*EXERCISE TASK*.
Answer these from the text about Miramar below:
1. In which municipality is Miramar located?
2. What is the small chapel at the center of the yearly festival called?
3. Who directed the film clip "San Simon"?

╭─ EXCERPT PROVIDED

Miramar is a small seaside village near the towns of Gulpilhares and Arcozelo, in the municipality of Vila Nova de Gaia, in the subregion of Greater Porto, Portugal (Grande Porto).

About 
It is an upmarket residential area south of the river Douro, most known for its beach – Praia de Miramar (Miramar Beach) – and the small chapel called Senhor da Pedra (Lord of the Rock), which forms the central attraction of a yearly festival. This chapel is also featured in the film clip "San Simon", directed by Richard Tomes with music by the Pikoul Sisters. Indeed, Miramar is home to a number of artists and intellectuals, including Marina Pikoul and David Wyn Lloyd among others. There are many large houses and mansions in Miramar, as well as in the nearby Praia da Aguda and Praia da Granja. Along the beach, there are several cafés ("esplanadas"). Despite its pleasant location, Miramar is not an international tourist destination. However, during the warm summer months, many Portuguese from the surrounding areas of Porto, Gaia and Espinho spend their days at the beach of Miramar, and also at neighbouring beaches of the Costa Verde.

╰─
╭─ DATA

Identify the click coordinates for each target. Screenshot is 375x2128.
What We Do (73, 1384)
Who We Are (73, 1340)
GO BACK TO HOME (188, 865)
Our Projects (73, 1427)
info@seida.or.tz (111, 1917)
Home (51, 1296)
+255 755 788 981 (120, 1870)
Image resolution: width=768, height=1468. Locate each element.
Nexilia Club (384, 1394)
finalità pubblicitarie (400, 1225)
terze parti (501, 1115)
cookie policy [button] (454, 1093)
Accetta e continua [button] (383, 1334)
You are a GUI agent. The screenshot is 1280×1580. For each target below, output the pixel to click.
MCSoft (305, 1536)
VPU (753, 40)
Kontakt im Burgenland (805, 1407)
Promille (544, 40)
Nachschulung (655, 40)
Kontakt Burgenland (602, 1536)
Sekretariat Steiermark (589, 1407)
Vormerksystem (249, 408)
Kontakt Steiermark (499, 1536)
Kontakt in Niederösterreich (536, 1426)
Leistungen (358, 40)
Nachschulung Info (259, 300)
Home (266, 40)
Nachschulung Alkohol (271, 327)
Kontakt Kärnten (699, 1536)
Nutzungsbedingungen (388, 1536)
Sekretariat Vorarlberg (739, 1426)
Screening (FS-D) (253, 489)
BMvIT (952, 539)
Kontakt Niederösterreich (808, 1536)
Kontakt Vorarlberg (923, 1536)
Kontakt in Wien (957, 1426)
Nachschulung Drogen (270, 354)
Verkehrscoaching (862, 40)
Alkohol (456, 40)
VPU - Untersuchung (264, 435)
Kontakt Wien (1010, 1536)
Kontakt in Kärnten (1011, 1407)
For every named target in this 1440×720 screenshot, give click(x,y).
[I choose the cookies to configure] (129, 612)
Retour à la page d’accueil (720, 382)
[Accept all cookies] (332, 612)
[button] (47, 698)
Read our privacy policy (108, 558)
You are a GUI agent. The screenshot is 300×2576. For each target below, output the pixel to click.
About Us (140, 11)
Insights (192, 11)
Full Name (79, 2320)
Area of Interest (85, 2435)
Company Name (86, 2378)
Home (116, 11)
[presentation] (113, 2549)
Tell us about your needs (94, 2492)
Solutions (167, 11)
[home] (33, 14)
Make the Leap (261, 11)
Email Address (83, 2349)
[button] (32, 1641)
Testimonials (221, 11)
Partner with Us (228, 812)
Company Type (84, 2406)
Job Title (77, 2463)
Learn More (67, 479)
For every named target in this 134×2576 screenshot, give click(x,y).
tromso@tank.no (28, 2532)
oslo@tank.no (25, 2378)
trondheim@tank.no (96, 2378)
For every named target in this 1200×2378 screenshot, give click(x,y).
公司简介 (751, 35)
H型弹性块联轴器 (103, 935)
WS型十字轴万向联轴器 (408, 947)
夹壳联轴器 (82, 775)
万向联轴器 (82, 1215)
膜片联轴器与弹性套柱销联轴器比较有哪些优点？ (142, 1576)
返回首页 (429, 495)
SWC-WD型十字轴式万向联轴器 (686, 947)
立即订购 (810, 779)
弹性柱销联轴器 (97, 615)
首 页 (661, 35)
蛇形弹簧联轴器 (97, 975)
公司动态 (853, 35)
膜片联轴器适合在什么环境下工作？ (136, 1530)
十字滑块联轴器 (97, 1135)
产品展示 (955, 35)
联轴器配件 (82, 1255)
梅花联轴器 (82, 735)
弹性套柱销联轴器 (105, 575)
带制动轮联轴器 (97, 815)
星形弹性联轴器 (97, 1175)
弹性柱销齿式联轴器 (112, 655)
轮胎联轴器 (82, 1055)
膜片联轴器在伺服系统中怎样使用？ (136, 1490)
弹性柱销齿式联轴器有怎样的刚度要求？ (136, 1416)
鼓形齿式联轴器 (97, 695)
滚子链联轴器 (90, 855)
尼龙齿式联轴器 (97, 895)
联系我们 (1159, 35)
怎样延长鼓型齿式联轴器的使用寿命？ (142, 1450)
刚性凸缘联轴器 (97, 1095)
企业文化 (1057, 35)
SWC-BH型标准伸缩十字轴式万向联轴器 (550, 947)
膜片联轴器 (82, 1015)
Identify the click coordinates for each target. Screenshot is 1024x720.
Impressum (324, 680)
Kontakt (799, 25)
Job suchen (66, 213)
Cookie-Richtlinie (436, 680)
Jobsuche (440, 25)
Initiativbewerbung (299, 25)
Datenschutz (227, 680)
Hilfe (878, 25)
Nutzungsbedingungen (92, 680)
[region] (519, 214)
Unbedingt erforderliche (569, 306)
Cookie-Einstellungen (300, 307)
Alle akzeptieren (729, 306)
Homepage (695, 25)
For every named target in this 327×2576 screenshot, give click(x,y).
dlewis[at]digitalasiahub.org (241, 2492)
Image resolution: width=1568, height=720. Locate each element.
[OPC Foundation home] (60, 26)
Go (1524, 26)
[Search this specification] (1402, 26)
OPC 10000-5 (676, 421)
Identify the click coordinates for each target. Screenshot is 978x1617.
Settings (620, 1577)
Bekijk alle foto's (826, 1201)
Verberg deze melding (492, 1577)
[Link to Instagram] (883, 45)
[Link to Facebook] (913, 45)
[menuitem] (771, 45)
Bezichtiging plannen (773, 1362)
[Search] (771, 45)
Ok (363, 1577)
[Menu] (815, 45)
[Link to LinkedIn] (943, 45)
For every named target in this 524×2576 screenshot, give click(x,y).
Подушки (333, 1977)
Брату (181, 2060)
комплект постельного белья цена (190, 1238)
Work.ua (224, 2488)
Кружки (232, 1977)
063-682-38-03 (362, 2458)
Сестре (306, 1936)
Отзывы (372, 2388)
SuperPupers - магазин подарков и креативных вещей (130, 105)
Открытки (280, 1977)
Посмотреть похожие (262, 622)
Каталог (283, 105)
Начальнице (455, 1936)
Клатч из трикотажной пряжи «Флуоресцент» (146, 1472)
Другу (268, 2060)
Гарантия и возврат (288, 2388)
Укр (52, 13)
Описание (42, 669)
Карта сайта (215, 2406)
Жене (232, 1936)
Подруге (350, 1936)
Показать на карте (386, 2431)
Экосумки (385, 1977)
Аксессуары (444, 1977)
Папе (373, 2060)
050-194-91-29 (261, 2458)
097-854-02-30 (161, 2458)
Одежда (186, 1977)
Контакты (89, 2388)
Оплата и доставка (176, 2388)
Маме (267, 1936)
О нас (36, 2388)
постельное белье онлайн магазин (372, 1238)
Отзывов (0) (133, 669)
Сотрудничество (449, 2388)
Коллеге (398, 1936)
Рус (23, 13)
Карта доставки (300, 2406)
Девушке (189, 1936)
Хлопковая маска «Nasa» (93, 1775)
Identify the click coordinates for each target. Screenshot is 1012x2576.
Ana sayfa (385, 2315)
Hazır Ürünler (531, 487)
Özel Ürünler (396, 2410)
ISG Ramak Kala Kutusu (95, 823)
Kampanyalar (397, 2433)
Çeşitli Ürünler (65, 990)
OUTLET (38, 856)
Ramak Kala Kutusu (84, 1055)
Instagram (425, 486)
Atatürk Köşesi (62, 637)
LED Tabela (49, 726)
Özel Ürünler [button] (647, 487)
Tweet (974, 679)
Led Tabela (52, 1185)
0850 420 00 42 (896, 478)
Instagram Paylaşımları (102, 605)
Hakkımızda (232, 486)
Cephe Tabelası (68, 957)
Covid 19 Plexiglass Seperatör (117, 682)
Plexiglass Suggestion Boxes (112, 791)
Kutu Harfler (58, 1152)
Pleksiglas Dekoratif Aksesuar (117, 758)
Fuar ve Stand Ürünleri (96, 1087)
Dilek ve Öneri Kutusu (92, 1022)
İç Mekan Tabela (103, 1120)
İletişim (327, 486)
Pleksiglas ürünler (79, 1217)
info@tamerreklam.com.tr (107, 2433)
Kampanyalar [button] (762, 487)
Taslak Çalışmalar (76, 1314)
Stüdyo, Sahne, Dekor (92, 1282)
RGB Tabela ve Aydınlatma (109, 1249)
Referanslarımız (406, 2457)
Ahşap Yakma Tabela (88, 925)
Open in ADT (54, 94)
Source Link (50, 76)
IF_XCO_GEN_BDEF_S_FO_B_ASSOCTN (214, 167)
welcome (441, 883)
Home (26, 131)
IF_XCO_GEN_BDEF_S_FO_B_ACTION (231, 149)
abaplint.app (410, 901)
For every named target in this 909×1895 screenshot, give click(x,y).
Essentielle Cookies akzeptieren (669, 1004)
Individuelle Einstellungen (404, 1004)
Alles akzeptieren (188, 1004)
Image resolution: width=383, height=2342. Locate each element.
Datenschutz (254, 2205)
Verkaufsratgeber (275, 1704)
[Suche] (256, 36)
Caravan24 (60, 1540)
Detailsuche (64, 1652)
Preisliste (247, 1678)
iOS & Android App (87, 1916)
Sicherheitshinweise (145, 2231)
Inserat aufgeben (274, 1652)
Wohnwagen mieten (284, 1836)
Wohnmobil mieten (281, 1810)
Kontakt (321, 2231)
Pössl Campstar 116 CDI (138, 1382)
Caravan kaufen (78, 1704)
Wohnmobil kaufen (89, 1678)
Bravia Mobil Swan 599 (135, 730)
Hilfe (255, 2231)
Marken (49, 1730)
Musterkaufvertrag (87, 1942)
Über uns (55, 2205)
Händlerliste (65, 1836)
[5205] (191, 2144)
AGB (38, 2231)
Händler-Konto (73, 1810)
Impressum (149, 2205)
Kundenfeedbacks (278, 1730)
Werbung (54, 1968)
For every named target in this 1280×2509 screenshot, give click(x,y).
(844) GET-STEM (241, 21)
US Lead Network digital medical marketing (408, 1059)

╰─

*EXERCISE SOLUTION*.
1. Vila Nova de Gaia
2. Senhor da Pedra (Lord of the Rock)
3. Richard Tomes